Extracto del documento

──────────────────────────────

Si uno lo advierte toda la soberbia armada de los ‘70 (tan afín al kirchnerismo, obviamente) no se basaba en otra cosa más que en eso: “o aceptas mi yugo sin rebelarte o te mato”.
El brulote de Fernández no es otra cosa más que un nuevo capítulo en el largo historial que une al peronismo con la violencia. Sé que muchos me dirán que no tengo derecho a ensuciar a todo un movimiento por el comportamiento de un hombre.
El pequeño detalle reside en que no estamos hablando aquí de un hecho aislado en el que, de casualidad, alguien que resultó ser peronista utiliza la violencia como parte de su conducta habitual.
Aquí estamos hablando de la historia del peronismo: Fernández no es un hecho llamativo y aislado sino la confirmación de que la naturaleza violenta hace a la esencia misma del peronismo y de que mientras la sociedad no tome debida conciencia de eso y le siga permitiendo al peronismo utilizar la violencia como medio válido para dirimir disputas, la Argentina no tendrá paz… Y sin paz no tendrá ni desarrollo ni un nivel de vida digno, por la sencilla razón de que nadie compromete emprendimientos serios (que es en donde se origina un estándar de vida afluente) en un lugar donde reina la violencia.

──────────────────────────────

Extracto de datos
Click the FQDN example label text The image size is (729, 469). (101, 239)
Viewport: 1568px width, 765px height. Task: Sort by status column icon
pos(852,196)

──────────────────────────────

Tarea 1
Según el extracto del documento, ¿qué cosas no tendrá la Argentina? Enuméralas todas.
Tarea 2
Indica si cada afirmación concuerda con el extracto del documento: (a) Fernández es un hecho llamativo y aislado. (b) La soberbia armada de los '70 es afín al kirchnerismo. (c) En los emprendimientos serios se origina un estándar de vida afluente. Responde sí o no y cita las palabras del texto que lo deciden.
Tarea 3
Transcribe sin cambios el pasaje del extracto del documento que va desde "El brulote de" hasta "de un hombre.".
Para responder, básate solo en el extracto del documento.

Solución 1
- paz
- desarrollo
- un nivel de vida digno

Solución 2
(a) No: "Fernández no es un hecho llamativo y aislado sino la confirmación de que la naturaleza violenta hace a la esencia misma del peronismo"
(b) Sí: "tan afín al kirchnerismo, obviamente"
(c) Sí: "(que es en donde se origina un estándar de vida afluente)"

Solución 3
El brulote de Fernández no es otra cosa más que un nuevo capítulo en el largo historial que une al peronismo con la violencia. Sé que muchos me dirán que no tengo derecho a ensuciar a todo un movimiento por el comportamiento de un hombre.